We Are Medicalizing Pregnancy and Ignoring Becoming
Postpartum depression may begin before birth. Why antenatal care must include mental and emotional preparation for motherhood.
The Most Dangerous Part of Pregnancy Is the Silence After Delivery
We prepare women for labor pains.
We do not prepare them for identity loss.
Antenatal care is often reduced to medical routine — blood pressure checks, supplements, scan results, delivery plans. These are necessary. They save lives.
But motherhood is not only biological.
It is psychological.
And many women are entering it emotionally unprepared.
What Antenatal Care Gets Right and What It Misses
Modern antenatal systems are structured around physical safety. We:
- Monitor blood pressure
- Track supplements
- Schedule scans
- Prepare the nursery
But rarely do we prepare the woman for the internal shift that follows childbirth.
Pregnancy is treated as a condition to manage.
Motherhood is treated as an instinct that should automatically activate.

== QUESTIONS ON THE MATERIAL ==
**A.** Can you copy, word for word, the section of the article on antenatal care that opens with the words "We do not prepare" and closes with "that follows childbirth."?
**B.** How would you render this sentence from the article on antenatal care in Spanish: "Pregnancy is treated as a condition to manage."
Rely only on the article on antenatal care above.

[Saved entries]

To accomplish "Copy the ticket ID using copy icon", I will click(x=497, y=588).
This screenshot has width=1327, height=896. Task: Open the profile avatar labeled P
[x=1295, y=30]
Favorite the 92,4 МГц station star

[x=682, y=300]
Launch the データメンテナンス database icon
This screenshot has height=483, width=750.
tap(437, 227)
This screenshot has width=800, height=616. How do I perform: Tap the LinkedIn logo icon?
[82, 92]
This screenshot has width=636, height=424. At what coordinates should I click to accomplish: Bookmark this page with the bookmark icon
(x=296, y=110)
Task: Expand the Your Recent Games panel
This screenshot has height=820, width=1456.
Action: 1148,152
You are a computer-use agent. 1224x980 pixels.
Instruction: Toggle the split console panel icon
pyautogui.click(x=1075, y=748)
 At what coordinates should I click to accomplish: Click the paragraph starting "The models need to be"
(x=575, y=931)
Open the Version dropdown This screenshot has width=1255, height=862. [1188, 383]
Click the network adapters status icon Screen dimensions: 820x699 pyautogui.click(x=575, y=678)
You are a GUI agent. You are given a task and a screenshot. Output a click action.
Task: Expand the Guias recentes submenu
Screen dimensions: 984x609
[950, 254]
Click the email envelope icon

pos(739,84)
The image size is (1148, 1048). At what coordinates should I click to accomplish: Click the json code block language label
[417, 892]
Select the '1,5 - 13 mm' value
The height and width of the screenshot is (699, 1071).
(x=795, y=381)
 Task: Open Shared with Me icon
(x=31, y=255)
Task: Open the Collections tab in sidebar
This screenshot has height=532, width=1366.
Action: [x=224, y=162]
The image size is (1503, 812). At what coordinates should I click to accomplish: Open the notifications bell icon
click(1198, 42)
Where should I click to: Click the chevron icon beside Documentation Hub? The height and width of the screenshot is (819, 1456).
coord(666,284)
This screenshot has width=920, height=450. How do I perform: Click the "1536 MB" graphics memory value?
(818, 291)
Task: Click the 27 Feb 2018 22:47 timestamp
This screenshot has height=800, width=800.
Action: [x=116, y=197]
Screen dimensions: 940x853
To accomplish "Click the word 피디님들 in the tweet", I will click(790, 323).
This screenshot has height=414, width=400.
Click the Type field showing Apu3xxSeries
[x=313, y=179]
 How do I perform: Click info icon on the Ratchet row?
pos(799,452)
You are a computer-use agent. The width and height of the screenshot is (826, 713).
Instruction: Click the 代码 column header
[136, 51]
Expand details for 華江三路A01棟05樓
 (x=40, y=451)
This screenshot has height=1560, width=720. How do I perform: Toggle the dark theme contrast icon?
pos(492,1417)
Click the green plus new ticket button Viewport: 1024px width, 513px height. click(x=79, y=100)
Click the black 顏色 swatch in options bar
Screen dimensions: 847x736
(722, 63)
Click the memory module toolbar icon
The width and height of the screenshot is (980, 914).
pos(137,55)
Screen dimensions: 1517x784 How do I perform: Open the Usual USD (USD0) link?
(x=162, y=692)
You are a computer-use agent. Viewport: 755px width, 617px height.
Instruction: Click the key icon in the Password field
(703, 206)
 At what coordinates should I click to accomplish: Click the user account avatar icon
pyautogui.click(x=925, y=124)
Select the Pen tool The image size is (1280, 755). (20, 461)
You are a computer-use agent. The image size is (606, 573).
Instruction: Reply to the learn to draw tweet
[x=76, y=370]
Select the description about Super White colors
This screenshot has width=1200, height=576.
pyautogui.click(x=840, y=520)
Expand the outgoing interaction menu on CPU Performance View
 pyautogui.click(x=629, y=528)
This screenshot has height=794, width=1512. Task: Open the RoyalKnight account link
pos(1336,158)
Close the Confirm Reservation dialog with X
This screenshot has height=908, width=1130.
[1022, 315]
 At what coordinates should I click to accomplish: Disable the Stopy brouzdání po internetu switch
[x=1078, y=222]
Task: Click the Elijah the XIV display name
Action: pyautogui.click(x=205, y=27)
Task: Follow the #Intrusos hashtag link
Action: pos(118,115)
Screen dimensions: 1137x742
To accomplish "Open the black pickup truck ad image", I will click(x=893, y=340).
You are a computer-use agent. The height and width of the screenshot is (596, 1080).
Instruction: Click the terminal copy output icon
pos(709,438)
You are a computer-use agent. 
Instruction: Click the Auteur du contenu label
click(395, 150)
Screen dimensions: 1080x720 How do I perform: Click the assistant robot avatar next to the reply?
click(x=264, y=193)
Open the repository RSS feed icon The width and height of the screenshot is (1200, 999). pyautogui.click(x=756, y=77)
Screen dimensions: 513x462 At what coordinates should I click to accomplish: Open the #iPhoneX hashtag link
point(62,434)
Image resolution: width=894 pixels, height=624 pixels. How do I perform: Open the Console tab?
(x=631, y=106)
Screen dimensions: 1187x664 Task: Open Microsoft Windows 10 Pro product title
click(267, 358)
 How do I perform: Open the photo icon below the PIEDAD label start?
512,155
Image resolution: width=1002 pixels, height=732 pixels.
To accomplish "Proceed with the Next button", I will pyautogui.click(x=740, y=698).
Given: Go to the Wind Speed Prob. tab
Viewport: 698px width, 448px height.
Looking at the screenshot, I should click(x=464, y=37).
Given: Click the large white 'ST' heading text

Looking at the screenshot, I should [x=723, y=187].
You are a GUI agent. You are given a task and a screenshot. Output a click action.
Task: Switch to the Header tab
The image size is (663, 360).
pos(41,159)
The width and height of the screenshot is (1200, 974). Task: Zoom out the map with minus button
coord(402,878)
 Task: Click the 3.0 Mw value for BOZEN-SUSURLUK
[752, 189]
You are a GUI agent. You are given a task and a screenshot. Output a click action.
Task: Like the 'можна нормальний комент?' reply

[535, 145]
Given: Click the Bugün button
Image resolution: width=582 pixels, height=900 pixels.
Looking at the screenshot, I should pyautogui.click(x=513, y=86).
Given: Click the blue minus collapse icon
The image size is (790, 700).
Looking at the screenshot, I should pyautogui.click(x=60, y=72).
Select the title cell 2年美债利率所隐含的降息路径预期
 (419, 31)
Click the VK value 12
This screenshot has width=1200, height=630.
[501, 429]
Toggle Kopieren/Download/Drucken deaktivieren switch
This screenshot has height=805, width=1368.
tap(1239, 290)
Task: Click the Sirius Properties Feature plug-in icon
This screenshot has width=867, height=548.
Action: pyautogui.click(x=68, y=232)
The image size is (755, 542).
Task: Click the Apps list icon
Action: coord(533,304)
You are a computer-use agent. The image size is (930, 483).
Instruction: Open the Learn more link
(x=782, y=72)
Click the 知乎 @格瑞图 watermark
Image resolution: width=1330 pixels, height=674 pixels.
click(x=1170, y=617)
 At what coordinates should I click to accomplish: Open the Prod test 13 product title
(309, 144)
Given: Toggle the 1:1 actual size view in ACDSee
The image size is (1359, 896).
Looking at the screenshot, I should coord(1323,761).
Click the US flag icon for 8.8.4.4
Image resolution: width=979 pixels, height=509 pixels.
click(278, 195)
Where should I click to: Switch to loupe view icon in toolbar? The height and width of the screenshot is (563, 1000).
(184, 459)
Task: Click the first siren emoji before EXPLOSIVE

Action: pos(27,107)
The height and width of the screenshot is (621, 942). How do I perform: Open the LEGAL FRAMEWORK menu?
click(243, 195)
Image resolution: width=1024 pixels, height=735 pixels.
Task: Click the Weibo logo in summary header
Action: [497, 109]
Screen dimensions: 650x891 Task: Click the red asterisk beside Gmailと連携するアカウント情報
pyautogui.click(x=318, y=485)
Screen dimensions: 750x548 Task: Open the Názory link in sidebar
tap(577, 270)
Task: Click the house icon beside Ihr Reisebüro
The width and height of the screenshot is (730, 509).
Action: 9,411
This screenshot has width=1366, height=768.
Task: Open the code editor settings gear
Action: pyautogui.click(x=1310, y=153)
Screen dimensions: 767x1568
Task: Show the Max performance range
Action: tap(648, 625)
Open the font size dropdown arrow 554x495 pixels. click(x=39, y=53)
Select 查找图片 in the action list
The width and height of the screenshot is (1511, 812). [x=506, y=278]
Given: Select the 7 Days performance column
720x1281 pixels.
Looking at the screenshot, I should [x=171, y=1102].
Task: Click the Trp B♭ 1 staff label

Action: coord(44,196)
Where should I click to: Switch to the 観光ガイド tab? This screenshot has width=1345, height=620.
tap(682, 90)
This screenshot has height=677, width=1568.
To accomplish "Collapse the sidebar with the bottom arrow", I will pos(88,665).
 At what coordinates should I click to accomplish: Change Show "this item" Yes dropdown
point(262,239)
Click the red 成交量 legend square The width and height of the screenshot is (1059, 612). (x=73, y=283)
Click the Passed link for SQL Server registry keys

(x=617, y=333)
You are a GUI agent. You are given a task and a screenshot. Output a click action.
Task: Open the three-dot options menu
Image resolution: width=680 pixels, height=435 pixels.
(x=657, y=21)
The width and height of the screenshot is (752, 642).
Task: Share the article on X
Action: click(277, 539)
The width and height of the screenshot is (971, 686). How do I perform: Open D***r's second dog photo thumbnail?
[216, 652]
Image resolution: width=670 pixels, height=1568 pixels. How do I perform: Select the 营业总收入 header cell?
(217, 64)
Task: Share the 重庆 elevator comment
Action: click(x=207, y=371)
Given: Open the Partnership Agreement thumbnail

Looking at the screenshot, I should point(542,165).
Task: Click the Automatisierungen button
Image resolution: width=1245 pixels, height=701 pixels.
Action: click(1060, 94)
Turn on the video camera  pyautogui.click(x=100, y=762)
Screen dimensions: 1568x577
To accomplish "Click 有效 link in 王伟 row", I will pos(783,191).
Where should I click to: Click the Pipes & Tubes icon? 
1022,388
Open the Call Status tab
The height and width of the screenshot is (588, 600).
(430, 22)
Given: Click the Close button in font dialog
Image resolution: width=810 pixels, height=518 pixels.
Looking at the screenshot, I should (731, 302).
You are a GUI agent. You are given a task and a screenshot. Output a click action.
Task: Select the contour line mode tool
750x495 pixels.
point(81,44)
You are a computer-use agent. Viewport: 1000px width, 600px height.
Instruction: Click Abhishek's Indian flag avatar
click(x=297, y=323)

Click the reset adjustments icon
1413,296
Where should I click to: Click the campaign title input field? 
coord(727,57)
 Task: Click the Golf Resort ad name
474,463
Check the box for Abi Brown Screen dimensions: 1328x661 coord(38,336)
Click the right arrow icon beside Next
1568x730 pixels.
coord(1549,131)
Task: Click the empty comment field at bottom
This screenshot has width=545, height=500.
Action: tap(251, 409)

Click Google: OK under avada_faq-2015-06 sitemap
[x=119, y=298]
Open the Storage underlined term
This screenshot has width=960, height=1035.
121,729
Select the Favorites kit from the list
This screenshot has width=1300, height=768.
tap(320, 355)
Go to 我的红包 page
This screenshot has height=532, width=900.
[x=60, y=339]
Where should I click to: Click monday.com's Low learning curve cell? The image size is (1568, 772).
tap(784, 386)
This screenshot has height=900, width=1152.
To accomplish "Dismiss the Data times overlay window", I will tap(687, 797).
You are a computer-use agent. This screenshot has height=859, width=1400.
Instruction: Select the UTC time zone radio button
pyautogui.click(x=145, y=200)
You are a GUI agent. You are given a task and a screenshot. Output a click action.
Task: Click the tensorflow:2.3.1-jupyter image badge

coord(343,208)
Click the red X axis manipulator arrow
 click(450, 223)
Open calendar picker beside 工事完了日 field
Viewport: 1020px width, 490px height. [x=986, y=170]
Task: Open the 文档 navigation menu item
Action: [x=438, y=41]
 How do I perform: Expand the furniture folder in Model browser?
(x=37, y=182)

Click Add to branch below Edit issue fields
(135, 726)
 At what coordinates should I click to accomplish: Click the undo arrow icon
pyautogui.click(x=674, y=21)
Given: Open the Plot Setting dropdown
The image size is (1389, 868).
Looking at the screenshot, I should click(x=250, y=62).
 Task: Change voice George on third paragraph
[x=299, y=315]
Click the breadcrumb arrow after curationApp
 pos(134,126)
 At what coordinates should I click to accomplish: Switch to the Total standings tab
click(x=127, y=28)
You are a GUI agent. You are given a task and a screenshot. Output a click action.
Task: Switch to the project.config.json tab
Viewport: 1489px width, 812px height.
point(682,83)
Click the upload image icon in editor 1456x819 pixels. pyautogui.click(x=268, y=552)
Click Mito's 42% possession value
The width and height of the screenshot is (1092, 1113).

== SOLUTION LIST ==
**A.**
We do not prepare them for identity loss.
Antenatal care is often reduced to medical routine — blood pressure checks, supplements, scan results, delivery plans. These are necessary. They save lives.
But motherhood is not only biological.
It is psychological.
And many women are entering it emotionally unprepared.
What Antenatal Care Gets Right and What It Misses
Modern antenatal systems are structured around physical safety. We:
- Monitor blood pressure
- Track supplements
- Schedule scans
- Prepare the nursery
But rarely do we prepare the woman for the internal shift that follows childbirth.

**B.** El embarazo se trata como una condición que hay que manejar.